The answer is that it really depends on the individual and the specific circumstances in which they consume the hallucinogen. According to most psychedelic researchers, people with a family history of schizophrenia or bipolar disorder are more likely to have a serious, adverse reaction to hallucinogenic compounds.
When hallucinogens were first being studied in the 1950s and ’60s, researchers were profoundly interested in their relationship to schizophrenia and psychosis. According to The Guardian, between 1950 and 1965 some 40,000 patients had been prescribed some form of LSD therapy for the treatment of neurosis, schizophrenia and psychopathy.
When I spoke with Darrick May, a researcher at Johns Hopkins focusing on psychiatric uses of psilocybin and psychedelic harm reduction, he noted that hallucinogens such as LSD and DMT were originally called “psychotomimetics” because they were thought to be capable of mimicking the effects of a psychotic or schizophrenic episode.
May said that this assumption has since been debunked, but that he and his colleagues at Johns Hopkins still exercise an abundance of caution when they screen individuals for their psilocybin research. He added that there is no evidence for a causal link between the onset of schizophrenia and hallucinogenic compounds, and that the interactions between psilocybin and the brain are too poorly understood to begin to trace the neural mechanisms involved in psychotic psilocybin episodes.
This was also echoed by Bob Jesse, one of the co-authors on the recent Johns Hopkins study on psilocybin bad trips. The largest ever study of its kind, some 2,000 volunteers self-reported their difficult experiences with psilocybin using a rigorous online questionnaire. Yet in spite of its thoroughness, the study wasn’t able to predict bad trips based on any demographic factors or pre-existing mental health histories.

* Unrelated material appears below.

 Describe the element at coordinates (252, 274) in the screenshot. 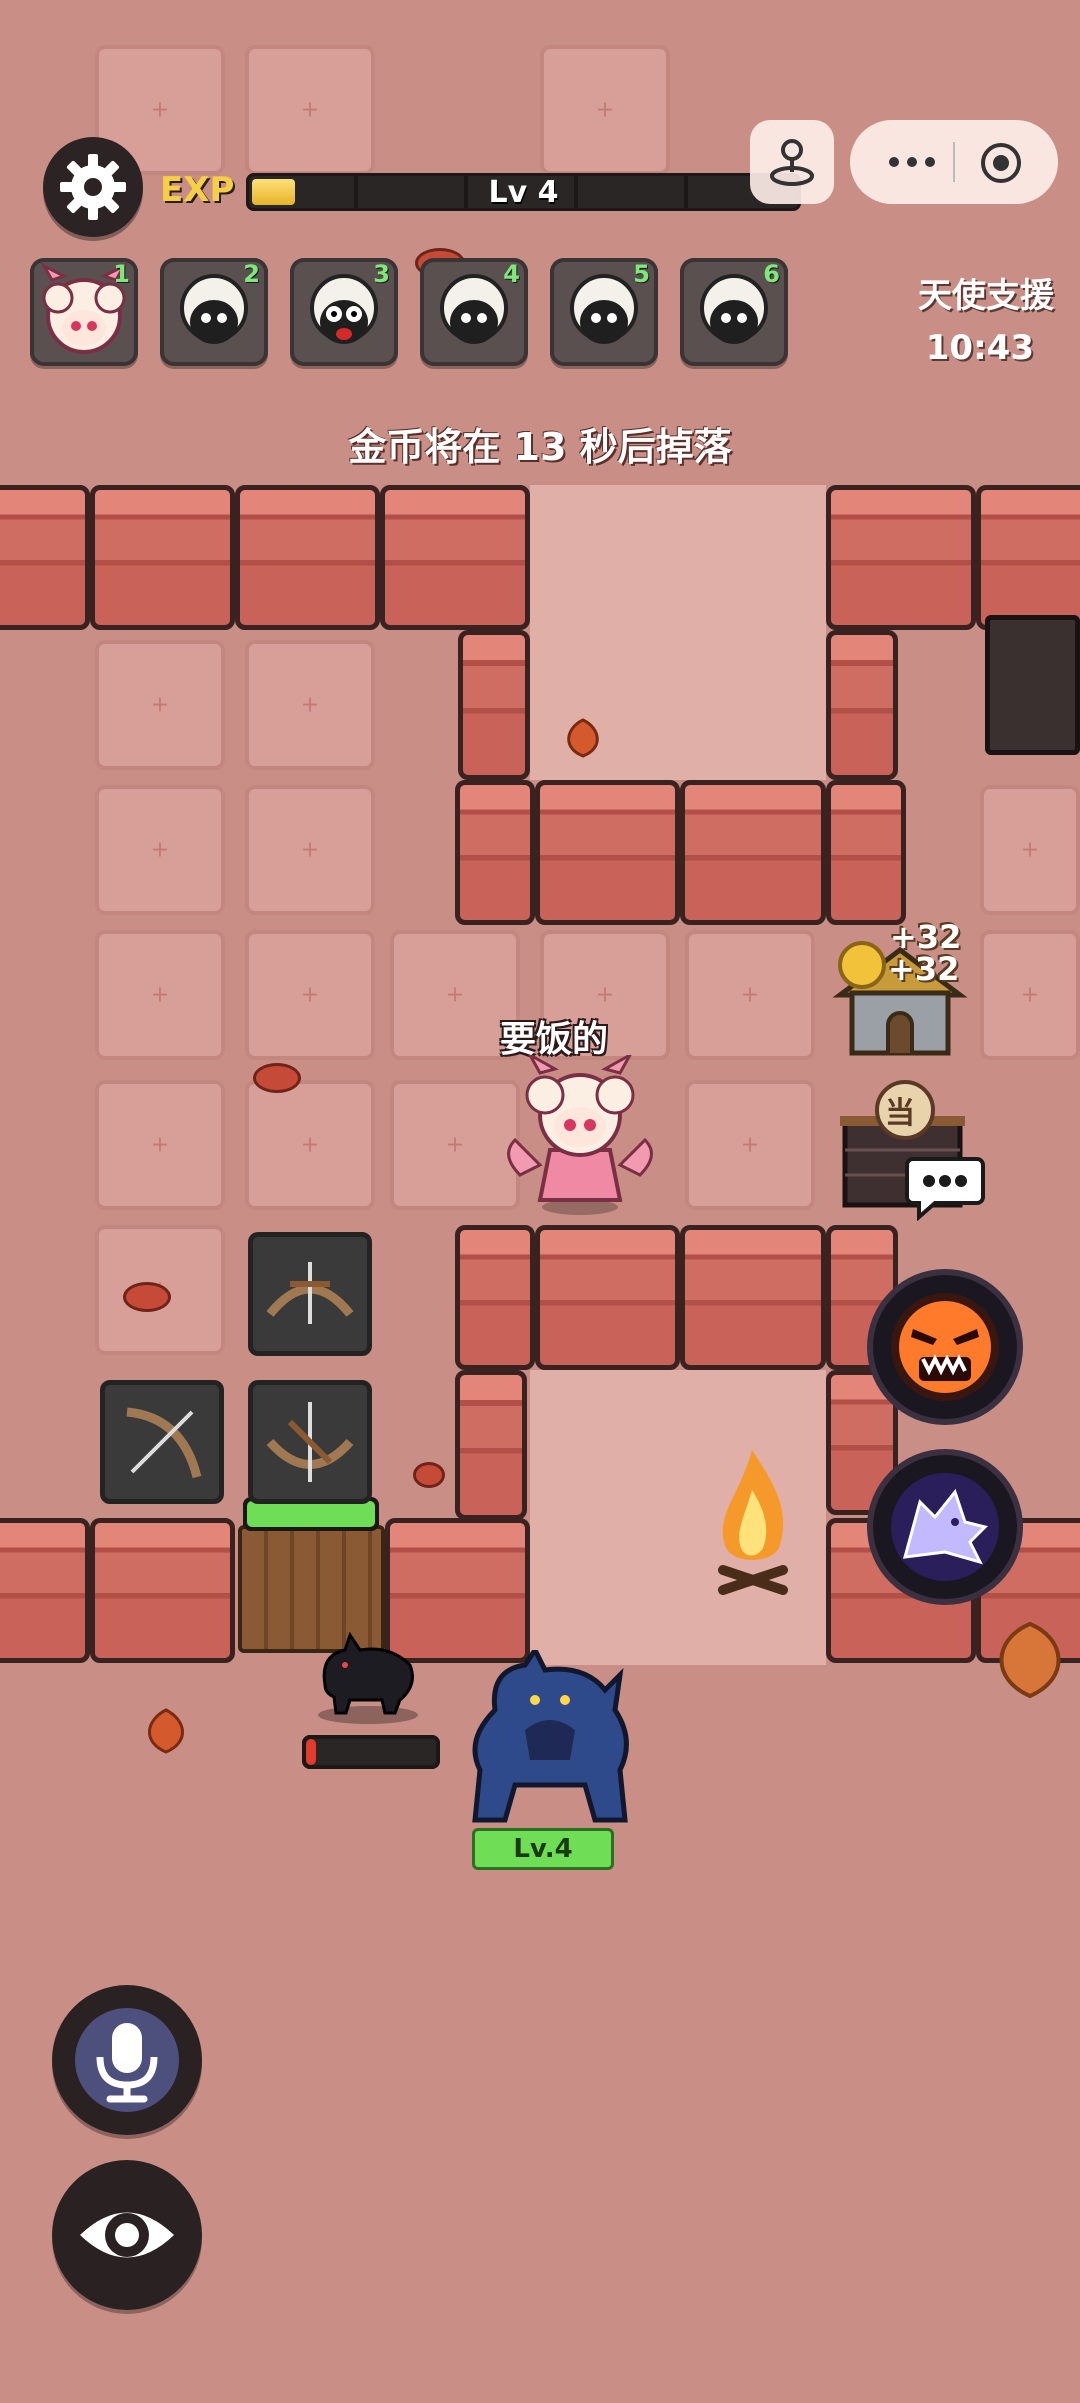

“These incidents occur so rarely so we don’t really know what factors significantly contribute to causing them,” May says. “It’s just known that people with schizophrenia can have prolonged reactions and worse outcomes.” Still, the experiences he and other researchers have had working in psychedelic harm reduction tents at festivals like Burning Man suggest it’s better to be safe than sorry.
“In those cases we don’t know [a patient’s] history,” May says. “Someone with schizophrenia in their personal or family history comes to Burning Man or some event, uses a psychedelic and has a psychotic episode that doesn’t end. So in our studies we screen out people who have a history of psychosis or schizophrenia. That’s one of the most important steps.”

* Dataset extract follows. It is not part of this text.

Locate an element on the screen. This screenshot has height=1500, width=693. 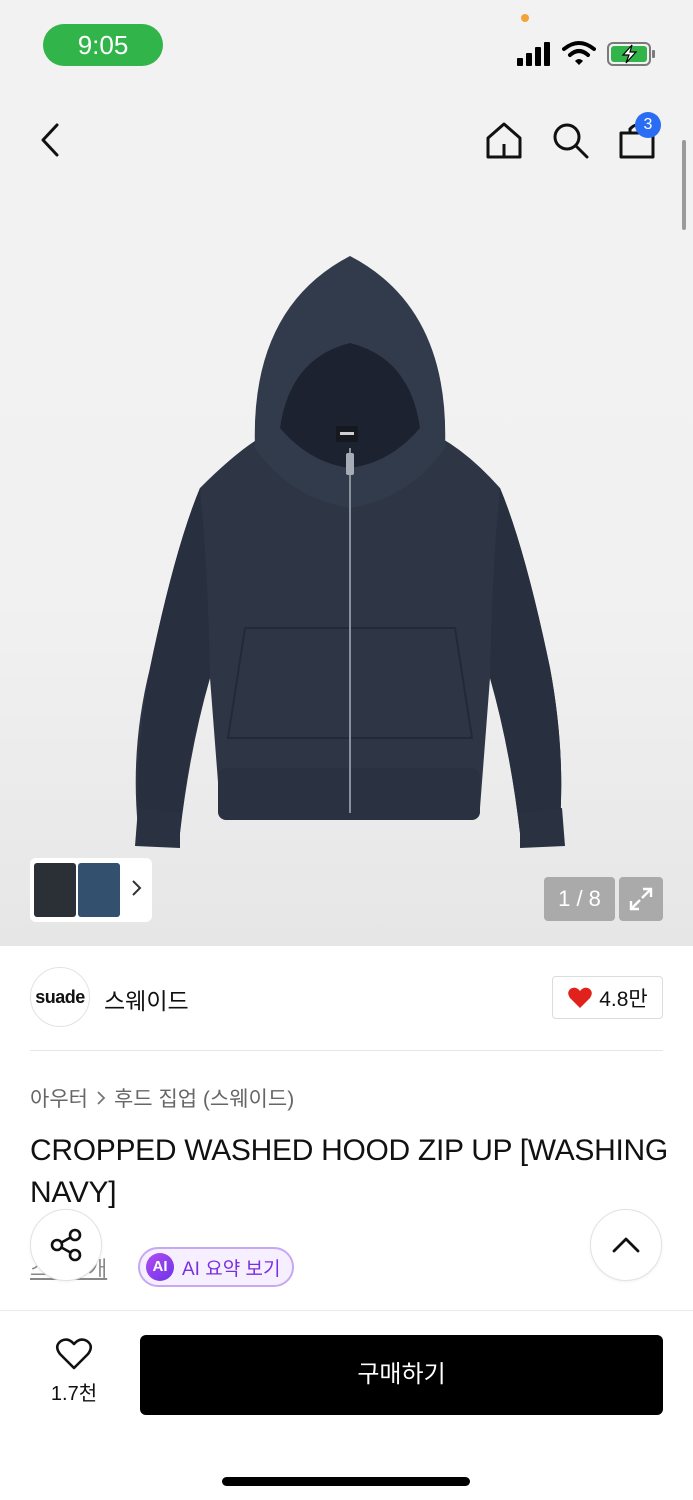
cart-count-badge: 3 is located at coordinates (648, 125).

Unfortunately, the relationship between shroom trips and mental breakdowns is likely to remain obscure for some time to come. As the Global Drug Survey pointed out, very rarely are people admitted to the hospital for toxic levels of psilocybin. Most deadly incidents appear to be the result of dangerous environments, adverse reactions based on pre-existing mental health issues, or mixing the psilocybin with other substances.

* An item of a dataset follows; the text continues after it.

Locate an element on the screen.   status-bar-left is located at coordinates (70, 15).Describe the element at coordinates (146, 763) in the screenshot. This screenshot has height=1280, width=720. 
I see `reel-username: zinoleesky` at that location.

Moreover, studying adverse reactions in any scientifically rigorous sense is difficult because lab conditions significantly reduce the likelihood of any subjects having a bad trip. “In today’s laboratory studies, well-screened volunteers receive psilocybin under the constant supervision of competent ‘guides’ or ‘monitors’ who are there for reassurance and to help if a volunteer becomes agitated,” Jesse says. “Nonetheless, current wisdom in the field is that anyone with a personal history of schizophrenia or bipolar disorder should not take a psychedelic.”